The situation when the spouses have minor children is clear. Doubts arise when children are of legal age, but are not yet able to support themselves. Until 2005, the legislator regulated such a situation in the Code of Civil Procedure, but the provision was repealed. In connection with this, the Supreme Court adopted a resolution on November 28, 2012 with reference number III CZP 77/12, in which it responded to the above issue – it decided that at the request of one of the spouses, it is possible to decide on the obligation to contribute to satisfaction during dealing with the needs of the family, including the cost of living of adult children. The resolution was repeatedly cited and confirmed in later jurisprudence of the Supreme Court (including the decision of the Supreme Court of November 24, 2016, reference number III CZP 73/16).

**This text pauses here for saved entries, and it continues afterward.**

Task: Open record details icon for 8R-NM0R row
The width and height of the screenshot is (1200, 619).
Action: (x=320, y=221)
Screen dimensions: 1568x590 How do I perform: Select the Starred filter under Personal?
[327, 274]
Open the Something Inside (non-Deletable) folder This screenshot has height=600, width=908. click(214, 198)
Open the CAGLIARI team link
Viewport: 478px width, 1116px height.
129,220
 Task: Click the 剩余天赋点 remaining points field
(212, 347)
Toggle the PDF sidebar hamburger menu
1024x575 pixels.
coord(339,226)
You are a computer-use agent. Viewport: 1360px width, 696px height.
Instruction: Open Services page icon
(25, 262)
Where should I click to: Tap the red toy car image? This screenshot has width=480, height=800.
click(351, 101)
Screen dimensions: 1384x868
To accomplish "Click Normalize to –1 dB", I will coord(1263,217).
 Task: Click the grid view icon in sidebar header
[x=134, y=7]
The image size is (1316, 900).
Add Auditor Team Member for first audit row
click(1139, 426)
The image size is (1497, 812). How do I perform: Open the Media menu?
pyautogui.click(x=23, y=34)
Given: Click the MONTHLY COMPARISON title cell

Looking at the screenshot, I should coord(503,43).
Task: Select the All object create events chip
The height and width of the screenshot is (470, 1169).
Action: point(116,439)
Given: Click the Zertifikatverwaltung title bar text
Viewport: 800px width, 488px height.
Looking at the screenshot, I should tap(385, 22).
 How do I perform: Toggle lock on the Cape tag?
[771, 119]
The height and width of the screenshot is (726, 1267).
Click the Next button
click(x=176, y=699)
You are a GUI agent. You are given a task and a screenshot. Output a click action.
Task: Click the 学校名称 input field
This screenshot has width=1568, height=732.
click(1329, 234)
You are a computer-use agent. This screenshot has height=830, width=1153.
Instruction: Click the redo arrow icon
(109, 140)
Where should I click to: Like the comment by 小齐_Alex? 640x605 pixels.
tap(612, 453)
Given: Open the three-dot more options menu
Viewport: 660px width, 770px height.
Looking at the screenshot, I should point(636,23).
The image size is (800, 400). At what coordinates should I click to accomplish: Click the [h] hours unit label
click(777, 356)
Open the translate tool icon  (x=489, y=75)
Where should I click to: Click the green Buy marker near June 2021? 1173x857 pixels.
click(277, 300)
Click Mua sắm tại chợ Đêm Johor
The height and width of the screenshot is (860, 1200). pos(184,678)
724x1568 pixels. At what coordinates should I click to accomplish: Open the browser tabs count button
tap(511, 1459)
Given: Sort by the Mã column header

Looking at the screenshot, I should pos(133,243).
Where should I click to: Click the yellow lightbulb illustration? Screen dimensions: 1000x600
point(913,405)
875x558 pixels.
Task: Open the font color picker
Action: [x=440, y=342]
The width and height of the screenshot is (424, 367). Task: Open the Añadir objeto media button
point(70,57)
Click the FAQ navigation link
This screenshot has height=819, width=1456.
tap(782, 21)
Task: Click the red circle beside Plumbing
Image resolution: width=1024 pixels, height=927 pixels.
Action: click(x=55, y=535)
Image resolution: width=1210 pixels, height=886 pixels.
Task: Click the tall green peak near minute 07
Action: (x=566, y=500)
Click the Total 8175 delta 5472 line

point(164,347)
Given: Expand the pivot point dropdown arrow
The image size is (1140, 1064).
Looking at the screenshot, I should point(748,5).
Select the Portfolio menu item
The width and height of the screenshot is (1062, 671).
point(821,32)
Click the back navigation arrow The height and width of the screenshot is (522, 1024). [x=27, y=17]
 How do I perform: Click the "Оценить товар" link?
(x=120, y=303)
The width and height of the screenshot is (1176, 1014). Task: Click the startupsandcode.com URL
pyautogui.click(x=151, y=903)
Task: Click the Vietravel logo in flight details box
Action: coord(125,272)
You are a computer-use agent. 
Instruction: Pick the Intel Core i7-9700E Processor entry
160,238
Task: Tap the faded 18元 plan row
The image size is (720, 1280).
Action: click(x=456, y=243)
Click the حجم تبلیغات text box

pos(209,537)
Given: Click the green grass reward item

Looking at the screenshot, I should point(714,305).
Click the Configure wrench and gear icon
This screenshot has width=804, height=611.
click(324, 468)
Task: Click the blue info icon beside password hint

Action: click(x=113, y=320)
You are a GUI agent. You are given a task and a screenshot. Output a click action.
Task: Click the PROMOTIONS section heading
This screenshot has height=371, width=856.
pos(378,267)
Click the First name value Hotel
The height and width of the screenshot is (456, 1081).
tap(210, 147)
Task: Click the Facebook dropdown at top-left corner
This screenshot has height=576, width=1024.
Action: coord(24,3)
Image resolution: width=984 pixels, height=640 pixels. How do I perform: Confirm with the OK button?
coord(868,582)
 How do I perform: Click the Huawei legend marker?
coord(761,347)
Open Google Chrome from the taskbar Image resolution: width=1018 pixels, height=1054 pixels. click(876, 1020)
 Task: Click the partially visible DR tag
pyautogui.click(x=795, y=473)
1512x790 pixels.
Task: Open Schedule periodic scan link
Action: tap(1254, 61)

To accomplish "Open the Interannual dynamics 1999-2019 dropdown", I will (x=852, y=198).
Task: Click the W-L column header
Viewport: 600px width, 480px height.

Notwithstanding the Supreme Court’s resolution, not all Courts apply this interpretation of the applicable provisions. The Court of Appeal in Katowice in its judgment of 10 September 2014. I Acz 670/14 pointed out that he did not share this legal structure. He considered that one could not rule on the obligation of the other spouse to meet the needs of adult children.
In the aforementioned resolution of 2012, the Supreme Court also acknowledged that an adult child may be secured during a divorce case, a divorce decree may not provide maintenance for an adult child. Securing claims for contributing to satisfying the needs of the family is treated as spontaneous and ultimately, detached from the judgment and is not subject to verification in the judgment (the security is checked as part of the precautionary procedure). If you are still entitled to a maintenance claim, after your divorce is over, an adult child can file a lawsuit.
It is also worth mentioning the situation in which the child acquires the majority of majority during the trial. Such a case was examined, among others The Court of Appeal in Kraków – I ACa 223/14 – where it decided that if the child reaches the age of majority after passing the sentence, as a result of appealing against the judgment, in the part concerning parental authority or maintenance, the court should quash the sentence and discontinue the proceedings in this respect.